Dalam akata lain, istilah tersebut yang ditujukan kepada beberapa gerakan Islam disifatkan sebagai terroris, membenci orang nasrani secara berlebihan. Istilah itu ternyata juga pernah disasarkan pada Indonesia. Dengan perpatok pada kasus-kasus pengeboman yang pernah terjadi di Indonesia.
Namun tidak terlalu berpengaruh besar di indonesia. Terbukti dapat dilihat di daerah Aceh, yang notabennya adalah penduduk Islam. Hal yang demikian tidak pernah dikenal di Aceh, sebab penduduk non muslim di Aceh tidak pernah tersentuh bulunya, hidup damai dan harmonis di Aceh. Bangsa Aceh mengenal tamadun dan protokol dalam dunia diplomasi, sehingga mampu menjalin hubungan politik dengan Inggris, Sepanyol, Perancis, demikian juga dengan Amerika, Jepang dan dunia Arab dengan tidak pernah ada pergesekan dan permusuhan.
Dari sisi historis Indonesia perkara perang melawan Belanda bukan karena Belanda penganut Nasrani, akan tetapi karena Belanda agresor dan menjajah. Memerangi Jepang, bukan karena Jepang penganut agama Majusi, akan tetapi karena Jepang menjajah. Dunia internasional tahu ini. Akhirnya, tuduhan "Islam fondamentalis" inipun gagal dipraktekan di Indonesia.
Propaganda Israel yang serupa
Propaganda politik Israel yag telah diketahui lama oleh dunia adalah ionisme. Zionisme adalah sebuah gerakan politik untuk mendirikan negara Yahudi merdeka di tanah yang dijanjikan (versi Yahudi adalah Palestina).

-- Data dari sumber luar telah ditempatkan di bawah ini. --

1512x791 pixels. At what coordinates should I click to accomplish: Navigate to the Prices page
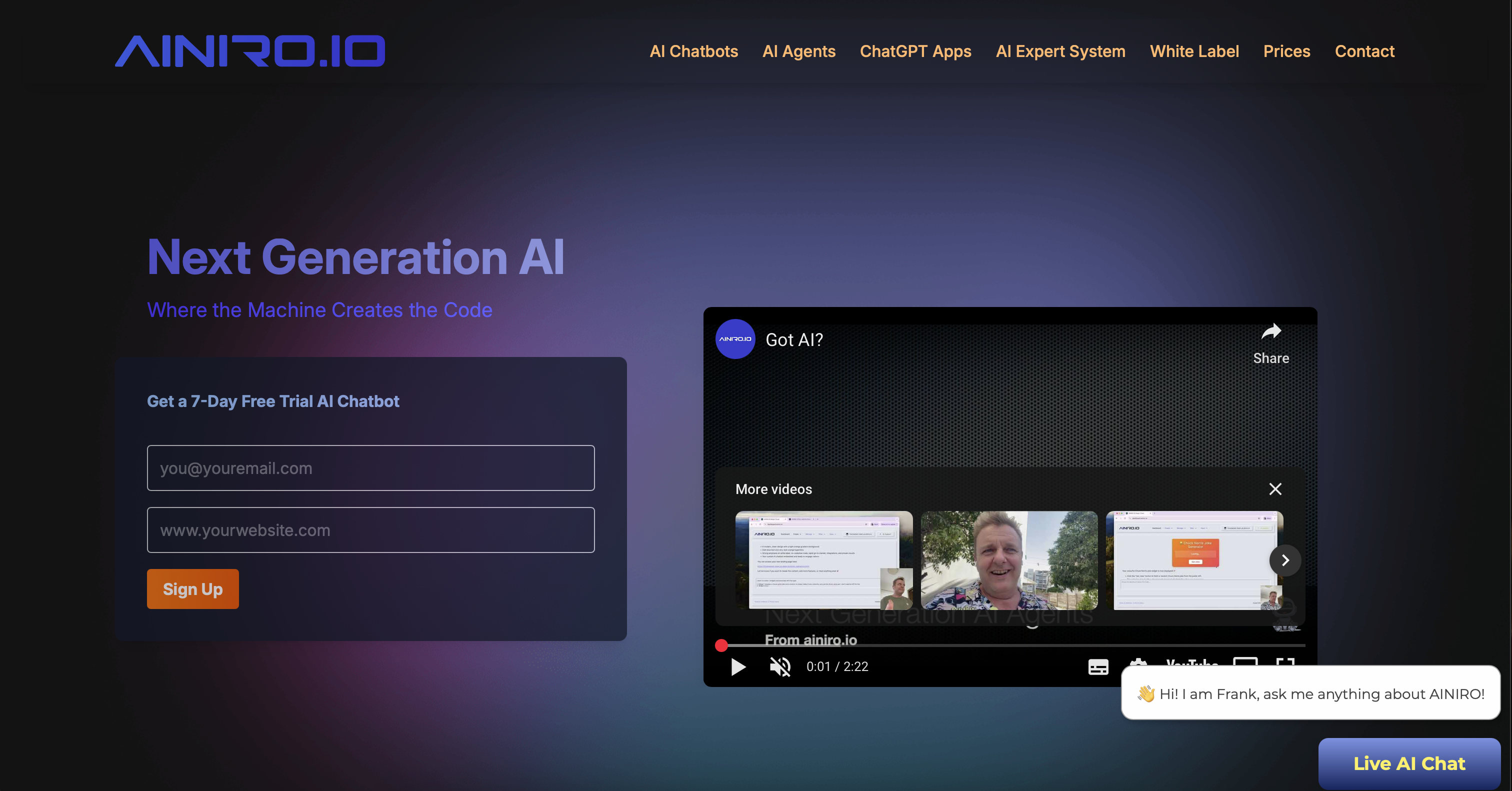point(1286,51)
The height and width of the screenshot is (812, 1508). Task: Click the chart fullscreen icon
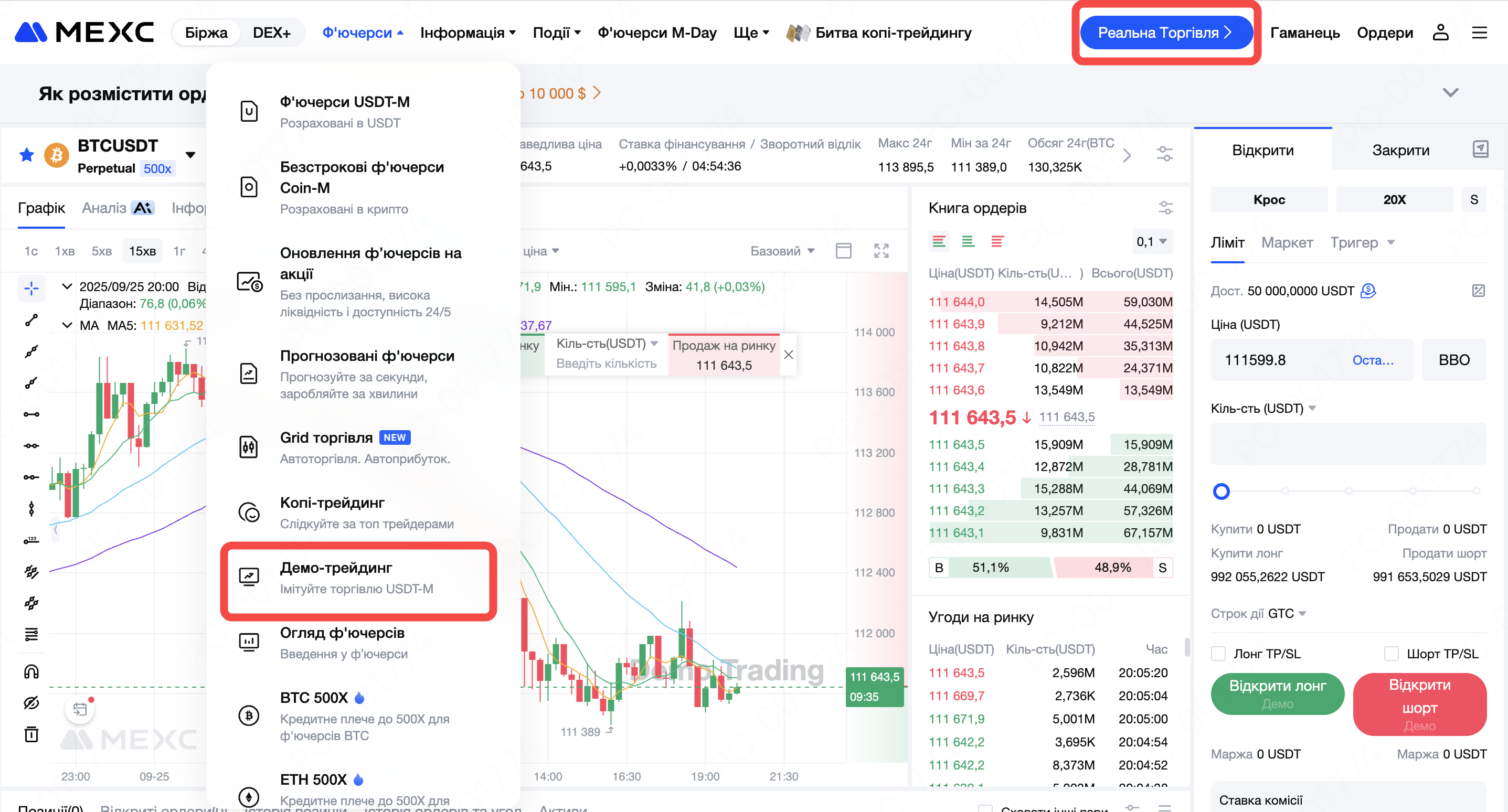tap(881, 251)
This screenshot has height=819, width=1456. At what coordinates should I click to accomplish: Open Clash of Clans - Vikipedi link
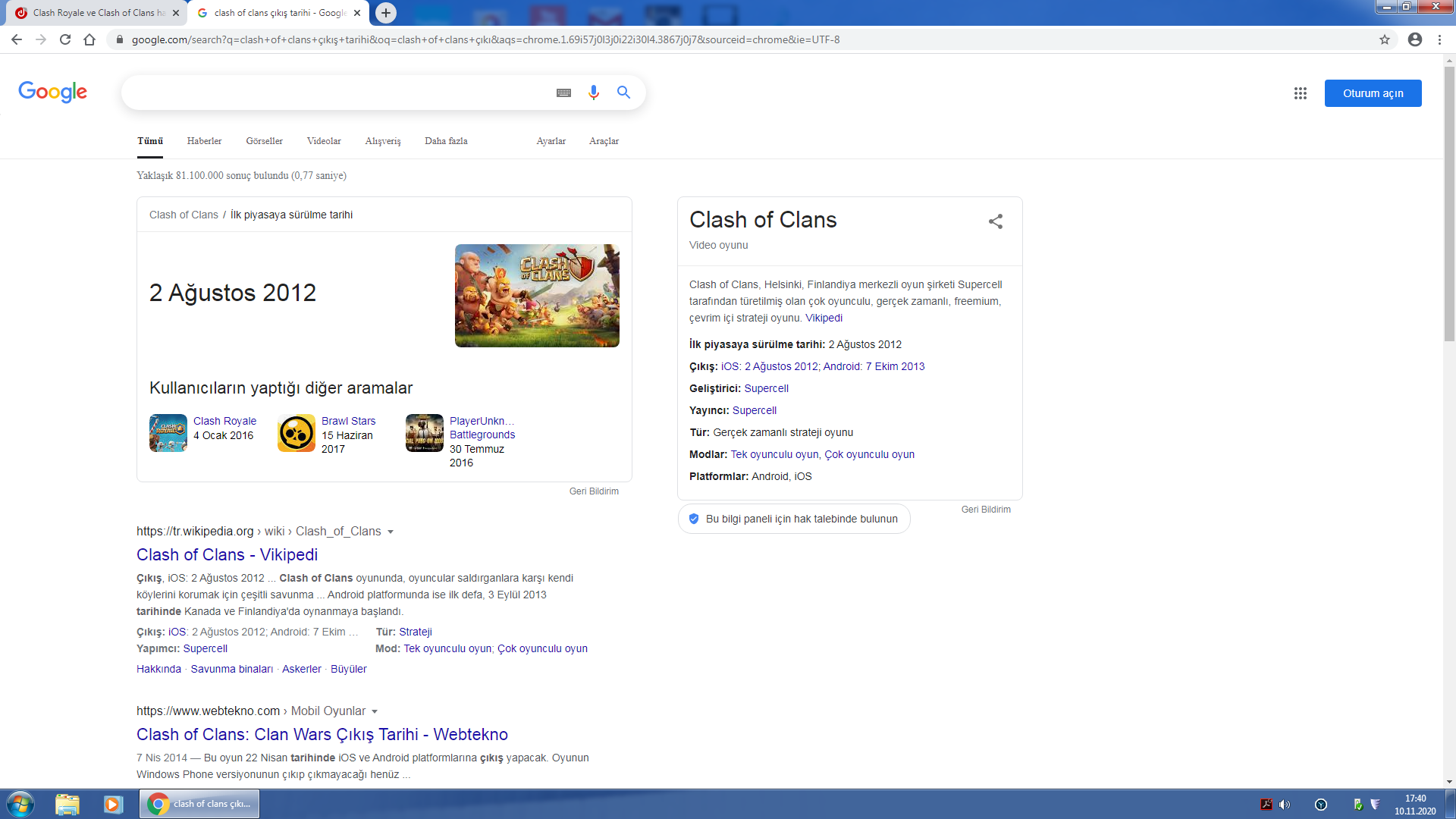(227, 554)
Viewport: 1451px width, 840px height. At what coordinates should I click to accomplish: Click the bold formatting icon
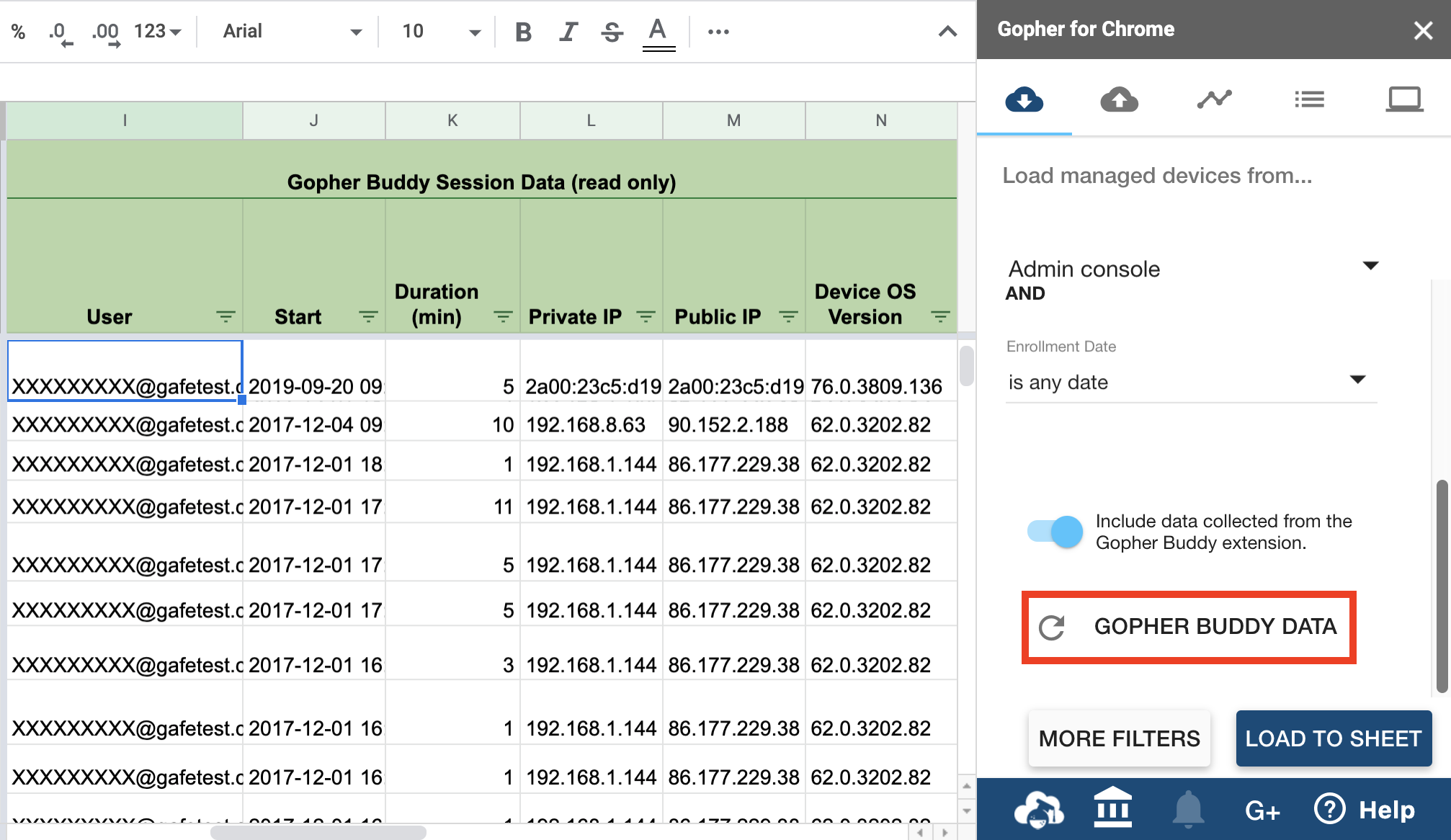pos(523,32)
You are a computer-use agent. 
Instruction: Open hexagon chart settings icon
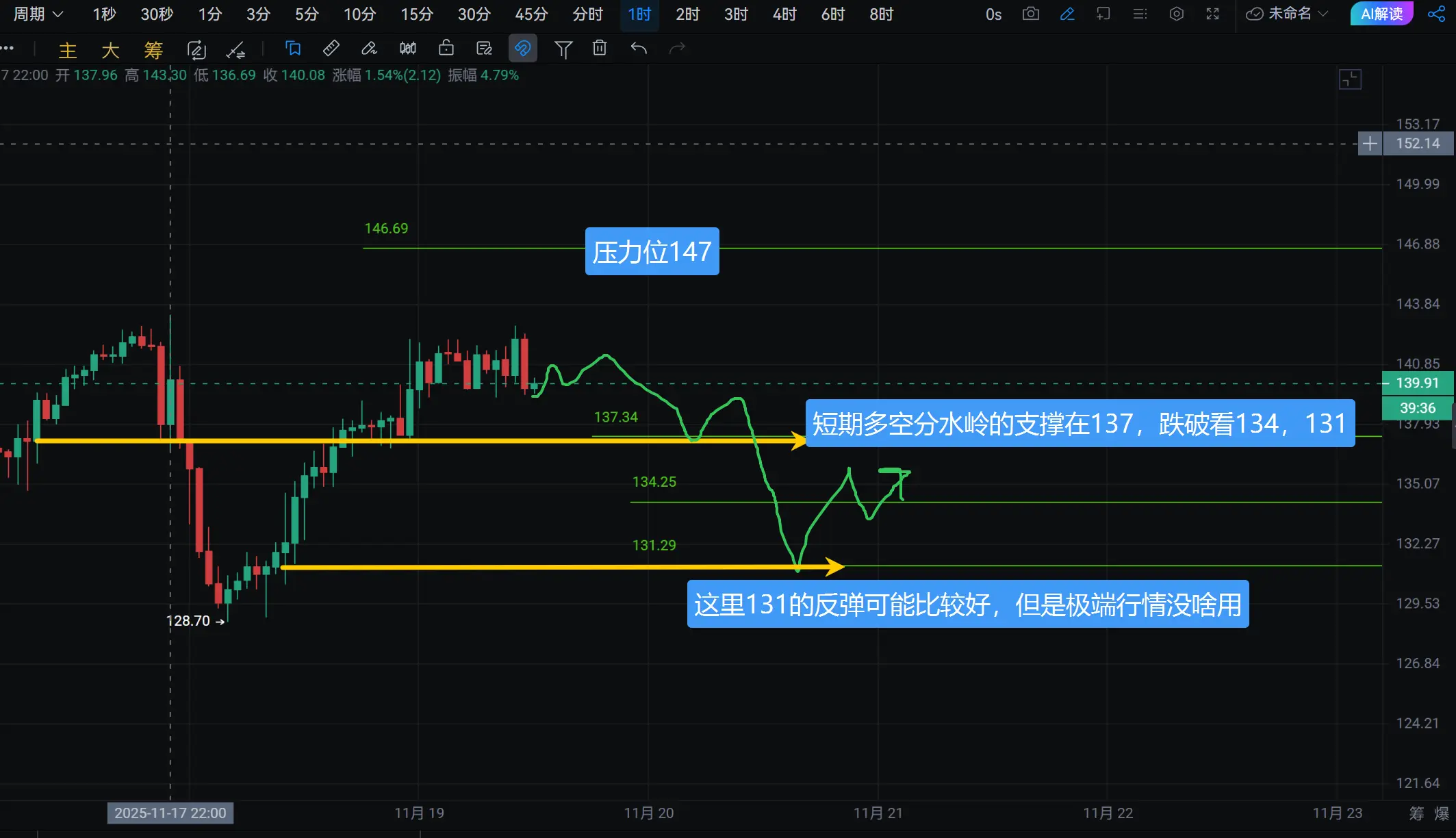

Zionisme muncul akibat pembelokan ideologi Yahudi dari spiritualisme religius ke nasionalisme Israel yang dicetuskan oleh pendiri Zionisme Theodore Herzl.
Gerakan Zionisme ini mula-mula didukung oleh Inggris sebagai pendukung utama Yahudi internasional sebelum akhirnya Amerika sebagai pihak yang paling berkepentingan dalam mempertahankan eksistensi bangsa Yahudi di Palestina. Sampai-sampai di lembaga sekelas PBB pun tidak sanggup berbuat banyak ketika Amerika melakukan hak veto penolakan diberlakukan ancaman militer atau tindakan lain seperti kalimat kutukan terhadap Yahudi Israel.
Berbagai dampak buruk yang diakibatkan oleh Zionisme Israel juga tak lepas dari propaganda yang dilancarkannya. Sebab, tentunya sangat sulit mendirikan sebuah negara merdeka di negara Palestina tanpa kekerasan fisik. Roger Geraudy mengatakan, Zionisme Israel memperoleh pembenarannya setelah sebelumnya menanamkan dan melontarkan mitos-mitos yang berujung pada dukungan akan berdirinya negara Israel.
Mitos itu antara lain, bahwa merekalah yang paling berhak atas tanah Palestina, mitos bangsa terpilih, mitos kekejaman Nazi Hitler atas orang-orang Yahudi yang sampai sekarang tidak pernah terbukti kebenaran jumlah korban secara resmi. Padahal, mitos ini tak lain adalah usaha propaganda Yahudi untuk mengabsahkan perilaku Zionisme Israel. Termasuk mitos bahwa mereka adalah yang paling baik karena adanya larangan kawin dengan etnis lain. Mereka menganggap diri yang suci, dengan mengatakan etnis lain sebagai 'darah yang tidak suci'.
Salah satu contoh usaha perebutan paksa dalam mendirikan negara merdeka yang mendapat pembenaran pernah diungkapkan dalam harian besar Israel Ediot Aharonoth, 14 Juli 1972. Dalam harian itu disebutkan: "Tidak akan ada Zionisme, kolonisasi negara Yahudi, tanpa pengusiran orang Arab dan penyerobotan tanahnya". Dengan memakai teror, mereka berhasil menguasai tanah Palestina.
Memang secara tujuan, propaganda adalah alat yang efektif untuk menyalurkan sebuah tujuan atau misi. Namun telah diketahui sendiri, tidak seluruh propaganda itu positif, tergantung dalam dalam pelaksanaannya, dan tentunya tujuan juga.